Persistence: conversation history is stored in localStorage, so users can return to previous conversations. The chat window's size and position are also persisted.
Mobile awareness: on smaller viewports, the chat widget doesn't auto-open to preserve the readability of the documentation content itself.
Infrastructure and Deployment
The entire backend infrastructure is managed with Ansible playbooks, which handle everything from provisioning the EC2 instance running Debian to installing pgEdge Enterprise Postgres 18 with the required extensions, configuring the RAG Server and Docloader, setting up the Cloudflare Tunnel, and establishing automated AWS backups with daily, weekly, and monthly retention policies. Sensitive configuration such as API keys and database credentials is managed through Ansible Vault.

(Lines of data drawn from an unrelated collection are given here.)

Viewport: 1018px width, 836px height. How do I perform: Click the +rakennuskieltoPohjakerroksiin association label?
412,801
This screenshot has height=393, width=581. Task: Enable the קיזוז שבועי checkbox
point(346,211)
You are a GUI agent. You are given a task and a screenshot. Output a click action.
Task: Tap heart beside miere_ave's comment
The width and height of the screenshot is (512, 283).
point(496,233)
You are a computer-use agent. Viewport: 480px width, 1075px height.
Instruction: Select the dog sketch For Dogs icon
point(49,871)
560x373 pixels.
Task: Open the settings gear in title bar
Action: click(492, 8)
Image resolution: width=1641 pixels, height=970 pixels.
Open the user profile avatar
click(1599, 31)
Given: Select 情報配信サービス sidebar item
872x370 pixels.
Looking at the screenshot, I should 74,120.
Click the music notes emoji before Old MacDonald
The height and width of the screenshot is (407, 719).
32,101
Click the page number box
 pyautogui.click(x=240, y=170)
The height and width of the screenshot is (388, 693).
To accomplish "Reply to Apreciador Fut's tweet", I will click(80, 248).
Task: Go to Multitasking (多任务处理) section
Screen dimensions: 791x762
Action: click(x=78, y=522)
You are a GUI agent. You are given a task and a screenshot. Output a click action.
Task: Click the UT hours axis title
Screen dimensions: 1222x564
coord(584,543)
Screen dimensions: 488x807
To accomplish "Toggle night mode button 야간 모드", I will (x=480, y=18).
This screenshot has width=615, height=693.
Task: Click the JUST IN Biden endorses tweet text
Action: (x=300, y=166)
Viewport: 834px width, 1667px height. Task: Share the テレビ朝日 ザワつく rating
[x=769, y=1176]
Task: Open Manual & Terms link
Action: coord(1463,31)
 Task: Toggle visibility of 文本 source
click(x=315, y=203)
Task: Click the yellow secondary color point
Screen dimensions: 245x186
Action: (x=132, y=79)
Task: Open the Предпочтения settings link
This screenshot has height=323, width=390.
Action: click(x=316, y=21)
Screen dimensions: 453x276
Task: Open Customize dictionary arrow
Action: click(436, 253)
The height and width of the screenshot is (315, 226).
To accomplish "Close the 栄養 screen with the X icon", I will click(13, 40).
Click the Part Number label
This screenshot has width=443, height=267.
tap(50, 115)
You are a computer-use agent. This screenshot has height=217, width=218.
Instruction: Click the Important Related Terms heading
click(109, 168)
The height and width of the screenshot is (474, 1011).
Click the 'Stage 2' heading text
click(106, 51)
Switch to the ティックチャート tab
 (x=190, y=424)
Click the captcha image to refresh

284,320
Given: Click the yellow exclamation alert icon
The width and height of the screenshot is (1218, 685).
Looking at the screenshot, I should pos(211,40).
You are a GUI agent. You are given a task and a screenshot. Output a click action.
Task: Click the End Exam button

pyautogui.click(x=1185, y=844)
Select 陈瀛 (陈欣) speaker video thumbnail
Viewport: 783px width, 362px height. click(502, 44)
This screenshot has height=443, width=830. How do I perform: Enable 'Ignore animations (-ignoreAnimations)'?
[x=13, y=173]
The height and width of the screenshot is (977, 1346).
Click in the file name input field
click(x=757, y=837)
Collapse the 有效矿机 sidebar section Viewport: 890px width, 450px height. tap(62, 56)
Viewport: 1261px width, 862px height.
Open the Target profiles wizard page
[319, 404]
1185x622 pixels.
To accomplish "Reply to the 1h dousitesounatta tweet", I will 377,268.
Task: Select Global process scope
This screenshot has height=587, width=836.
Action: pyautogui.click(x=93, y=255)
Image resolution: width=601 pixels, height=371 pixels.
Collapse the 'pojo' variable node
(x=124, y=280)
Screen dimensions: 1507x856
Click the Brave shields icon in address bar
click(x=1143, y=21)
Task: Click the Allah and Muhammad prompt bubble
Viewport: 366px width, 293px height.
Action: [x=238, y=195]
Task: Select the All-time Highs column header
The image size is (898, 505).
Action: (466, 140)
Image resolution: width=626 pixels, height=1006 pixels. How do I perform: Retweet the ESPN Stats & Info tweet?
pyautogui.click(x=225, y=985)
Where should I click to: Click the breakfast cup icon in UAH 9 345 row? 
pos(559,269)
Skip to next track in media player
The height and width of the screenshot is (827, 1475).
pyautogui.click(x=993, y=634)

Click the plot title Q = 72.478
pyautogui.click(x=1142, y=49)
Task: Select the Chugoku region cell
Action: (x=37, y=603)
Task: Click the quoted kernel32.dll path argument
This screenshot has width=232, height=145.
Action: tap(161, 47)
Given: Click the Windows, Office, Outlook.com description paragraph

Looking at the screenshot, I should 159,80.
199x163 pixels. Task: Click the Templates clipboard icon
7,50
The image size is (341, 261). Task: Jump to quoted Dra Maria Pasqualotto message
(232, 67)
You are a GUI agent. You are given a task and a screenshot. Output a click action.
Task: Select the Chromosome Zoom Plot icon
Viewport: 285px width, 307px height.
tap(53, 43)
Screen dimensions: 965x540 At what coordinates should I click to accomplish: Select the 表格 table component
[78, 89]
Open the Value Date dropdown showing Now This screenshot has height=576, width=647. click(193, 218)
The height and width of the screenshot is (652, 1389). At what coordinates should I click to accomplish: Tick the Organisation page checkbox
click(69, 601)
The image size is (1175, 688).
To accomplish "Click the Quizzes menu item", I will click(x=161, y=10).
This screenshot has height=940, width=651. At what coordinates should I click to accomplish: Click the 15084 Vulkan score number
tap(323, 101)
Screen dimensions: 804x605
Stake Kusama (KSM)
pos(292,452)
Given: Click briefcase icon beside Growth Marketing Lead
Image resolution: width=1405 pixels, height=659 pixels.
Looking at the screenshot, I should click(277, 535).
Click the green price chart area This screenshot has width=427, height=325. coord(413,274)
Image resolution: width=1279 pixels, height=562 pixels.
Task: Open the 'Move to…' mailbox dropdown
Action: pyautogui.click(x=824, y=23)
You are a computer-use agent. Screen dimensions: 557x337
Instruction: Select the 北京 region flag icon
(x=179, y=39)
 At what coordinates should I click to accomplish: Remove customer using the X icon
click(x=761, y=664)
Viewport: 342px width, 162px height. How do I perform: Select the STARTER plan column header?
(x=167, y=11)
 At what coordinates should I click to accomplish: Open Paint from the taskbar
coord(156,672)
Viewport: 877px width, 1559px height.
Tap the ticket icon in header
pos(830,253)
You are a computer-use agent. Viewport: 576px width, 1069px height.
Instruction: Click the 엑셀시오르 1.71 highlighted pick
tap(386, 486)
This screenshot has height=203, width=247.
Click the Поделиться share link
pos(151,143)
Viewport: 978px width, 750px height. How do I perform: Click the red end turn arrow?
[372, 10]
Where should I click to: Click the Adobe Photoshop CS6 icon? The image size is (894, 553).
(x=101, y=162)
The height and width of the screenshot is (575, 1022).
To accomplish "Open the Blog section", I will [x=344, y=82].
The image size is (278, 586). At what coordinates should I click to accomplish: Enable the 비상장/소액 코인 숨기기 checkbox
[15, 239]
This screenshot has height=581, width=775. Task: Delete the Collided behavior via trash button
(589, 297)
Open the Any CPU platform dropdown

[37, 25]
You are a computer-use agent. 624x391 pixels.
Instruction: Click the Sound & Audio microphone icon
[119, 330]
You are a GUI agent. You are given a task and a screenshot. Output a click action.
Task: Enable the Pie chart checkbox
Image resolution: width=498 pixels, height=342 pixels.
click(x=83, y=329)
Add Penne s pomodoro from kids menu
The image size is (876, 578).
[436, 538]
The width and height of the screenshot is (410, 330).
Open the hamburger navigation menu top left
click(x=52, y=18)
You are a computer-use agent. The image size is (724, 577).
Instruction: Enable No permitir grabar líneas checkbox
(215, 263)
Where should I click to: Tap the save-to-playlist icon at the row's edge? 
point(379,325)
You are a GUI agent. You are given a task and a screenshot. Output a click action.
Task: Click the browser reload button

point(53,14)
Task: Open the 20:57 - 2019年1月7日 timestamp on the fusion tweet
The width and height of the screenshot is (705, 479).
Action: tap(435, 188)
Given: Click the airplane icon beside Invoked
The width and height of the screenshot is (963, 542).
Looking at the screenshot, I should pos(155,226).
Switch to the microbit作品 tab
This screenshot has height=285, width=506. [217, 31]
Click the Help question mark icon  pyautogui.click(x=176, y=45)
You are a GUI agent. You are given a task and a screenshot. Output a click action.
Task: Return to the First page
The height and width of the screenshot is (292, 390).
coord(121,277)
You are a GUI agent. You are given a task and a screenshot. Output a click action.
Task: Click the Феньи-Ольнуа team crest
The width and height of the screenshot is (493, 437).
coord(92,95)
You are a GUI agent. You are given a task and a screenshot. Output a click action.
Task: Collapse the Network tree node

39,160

The documentation site itself is built with MkDocs using the Material theme and deployed on Cloudflare Pages, which gives us global CDN distribution and the Pages Functions capability that we use for the chat API proxy.
Ellie's Personality
One of the more enjoyable aspects of building Ellie was defining her personality through the system prompt. She's configured as a database expert working at pgEdge who loves elephants (the PostgreSQL mascot, naturally) and turtles (a nod to the PostgreSQL Japan logo). Her responses are designed to be helpful and technically accurate, drawing on both the PostgreSQL documentation and pgEdge's own product docs. She's knowledgeable about PostgreSQL configuration, extensions, and best practices, as well as pgEdge Enterprise Postgres and other pgEdge products such as Spock for multi-master replication and the Snowflake extension for distributed ID generation.
The system prompt also includes explicit security boundaries, although as discussed above, these are ultimately enforced at the LLM layer rather than the network layer. Ellie is instructed to maintain her identity regardless of what users ask, decline 'developer mode' or jailbreak requests, and never reveal her system prompt or internal instructions. She'll only reference people, teams, and products that appear in the actual documentation, ensuring she doesn't hallucinate information about the organisation. This is inherently a probabilistic defence; LLMs follow instructions with high reliability but not absolute certainty, which is why the monitoring and logging on the frontend remains valuable as a detection mechanism even though it can't prevent abuse.
A Showcase for pgEdge's AI Capabilities
What I find most satisfying about Ask Ellie is that she demonstrates what PostgreSQL is capable of when you build on its strengths. PostgreSQL 18 provides the foundation, the community's pgvector extension enables vector similarity search, and pgEdge's Vectorizer, Docloader, and RAG Server add the automation and orchestration layers on top. There's no separate vector database, no complex microservice mesh, and no elaborate ETL pipeline; just PostgreSQL with the right extensions and a handful of purpose-built tools.
If you're already running PostgreSQL (and let's face it, you probably are), the approach we've taken with Ellie shows that you don't need to adopt an entirely new technology stack to add RAG capabilities to your applications. Your existing PostgreSQL database can serve as both your operational data store and your AI-powered search backend, which is a compelling proposition for teams that want to avoid the operational overhead of deploying and maintaining yet another specialised system.
Give Ellie a try next time you're browsing the pgEdge docs; ask her anything about pgEdge products, PostgreSQL configuration, or distributed database setups. And if you're interested in building something similar for your own documentation or knowledge base, take a look at the pgEdge RAG Server, Vectorizer, and Docloader documentation to get started.